Take five: David Carr

The Times' media columnist steps into the spotlight, growling.

David Carr

David Carr

Among The New York Times' more familiar bylines, media columnist David Carr occupies a vaunted place for fans of clear-eyed, unruffled reporting (in a field not known for it). Now Carr is a costar—perhaps even the hero—of a new documentary, Page One: Inside the New York Times. Coincidentally, we caught up with Carr on the same day Jill Abramson was named the Times' new executive editor (in Carr's admiring words, he called her a "newsman, through and through").

Is it weird to see yourself becoming the story onscreen?
I told [director Andrew Rossi] that he wasn't even going to get a documentary out of it. A bunch of people typing in a big office—it's not the most cinematic thing in the world. But it turned out to be a movie movie. I'm just a schlub, but I look like Batman by the time they're done cutting it.

Do you think the film might interfere with your ability to do your job?
I cannot tell you. A fundamental about journalism is leave the building. Find other people that are more interesting than you. So I love pulling up at the big Hollywood events in my crappy rental car. That makes me happy. I want people to know that I'm a craftsman, that I can be rented, but I can't be bought, and that I cover the milieu, but I'm not of the milieu. And if sitting still for a movie about my job has spoiled my ability to do it, that would be a horrible thing. But I did a very personal book a couple of years ago [The Night of the Gun, Carr's memoir about his cocaine addiction], and everyone said it was going to mess me up, and it was on the best-seller list and it had no effect on me.

Why has it become fashionable to knock the Times?
It's always been part of the DNA of our relationship with the American news consumer. People feel passionately about the paper. They want to blame the paper for getting us into the war in Iraq, and then disregard the fact that we've gone and stayed for ten years. I see it as the dark side of love: People bring a very high level of expectation. So when you do have a significant stumble in our reporting—a face-plant, even a Jayson Blair—it takes everyone's breath away, including our own.
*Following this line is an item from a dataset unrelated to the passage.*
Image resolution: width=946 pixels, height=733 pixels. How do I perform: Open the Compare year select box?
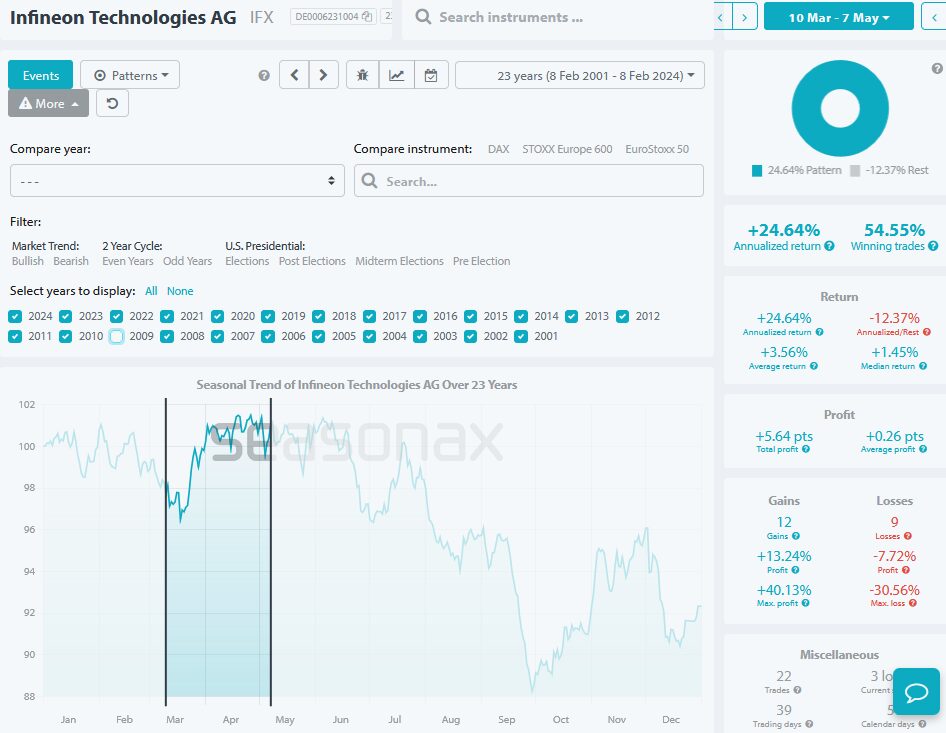click(x=177, y=181)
At our shop, if you get someone's middle initial wrong, you're going to be on page 3 getting corrected in a heartbeat.

Speediness, as we see in the doc, can sometimes be the enemy.
Yes, as the paradigm shifts from quality to productivity, reporters are expected to be dynamos spinning out content on all manner of platform: Do a blog post and then make a video about it, then Twitter behind it, keep it moving, and then reverse-publish back into print and add more. That's all great, unless in doing so, you lose your ability to think long thoughts.

What makes a killer news story?
People should remember—and this is true from everybody from Gawker to Huffington Post to us—that news is the killer app. If you tell something that people don't know, you're going to get a huge spike in traffic. You don't break news by surfing the Web, cut-and-pasting what is of interest to you and putting your own spin on it. You've got to pick up the phone, send out the e-mails, Twitter out questions and come up with something no one else has. People are only going to look at ten nude beaches or the latest nip slips so many times.

Page One: Inside the New York Times opens Fri 17.